The Supreme Court's conservative supermajority is facing harsh criticism for enabling Donald Trump's sweeping use of executive power, with one prominent legal expert warning the justices are aiding what he calls a "constitutional coup."
Michael Waldman, president of the Brennan Center for Justice, issued the warning in a July analysis following the Court's handling of McMahon v. New York, a case that effectively allowed Trump to fire all employees of the Department of Education and sidestep congressional authority. The decision was made through the Court's controversial "shadow docket," a process used to issue major rulings without full opinions or clear authorship.
Waldman argues that the justices are now repeatedly using the shadow docket to greenlight Trump's most aggressive power grabs, according to Raw Story. Recent rulings, he said, have let the administration oust leaders of independent federal agencies, deport immigrants to countries where they've never lived, and reinstate the Pentagon's ban on transgender service members. All without public deliberation or legal transparency.

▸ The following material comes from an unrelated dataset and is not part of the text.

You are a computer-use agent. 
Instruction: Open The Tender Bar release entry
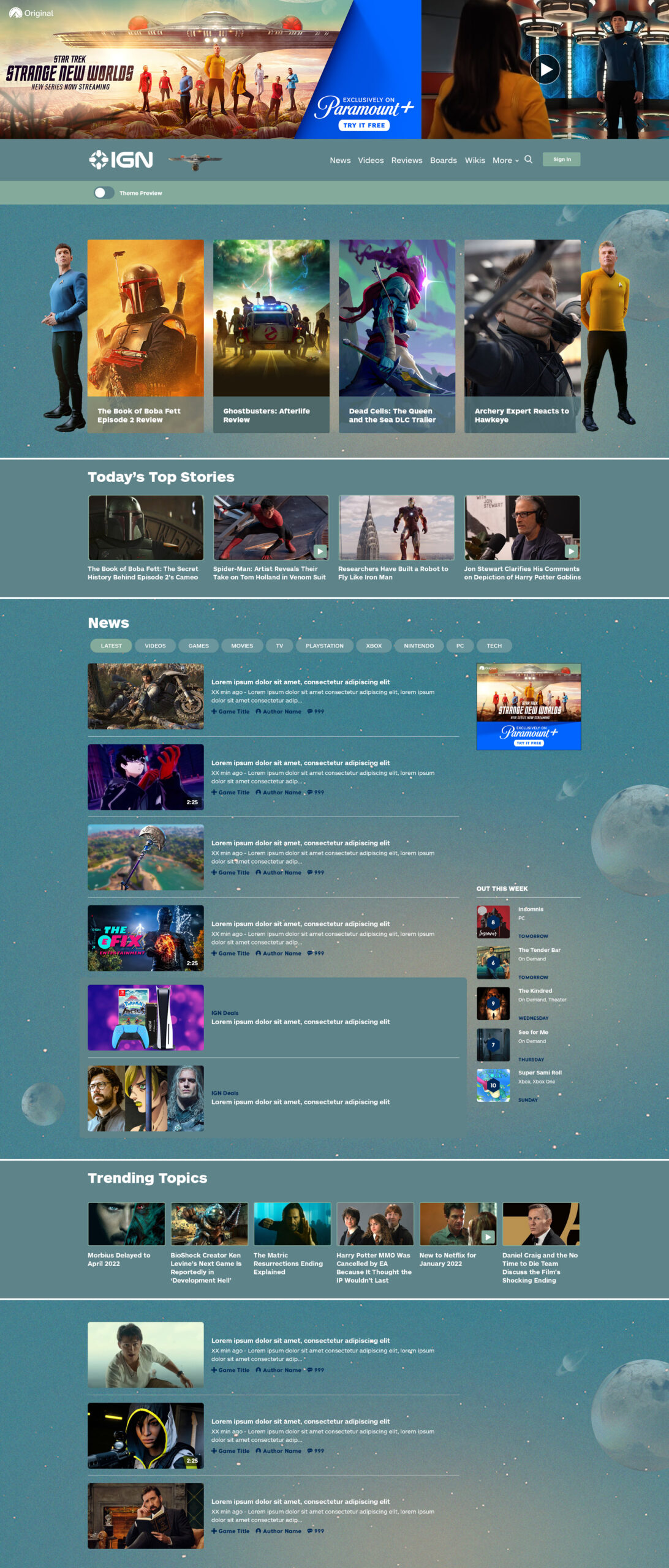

The result, critics say, is a pattern of behind-the-scenes decisions that undermine decades of legal precedent and weaken the constitutional separation of powers. In Waldman's words, the Court is helping Trump "hand power to a lawless executive" while leaving no formal trail of accountability.
Whether Congress or future courts will challenge these precedents remains uncertain. But as Waldman notes, the damage may already be done, even if no one signed their name to it.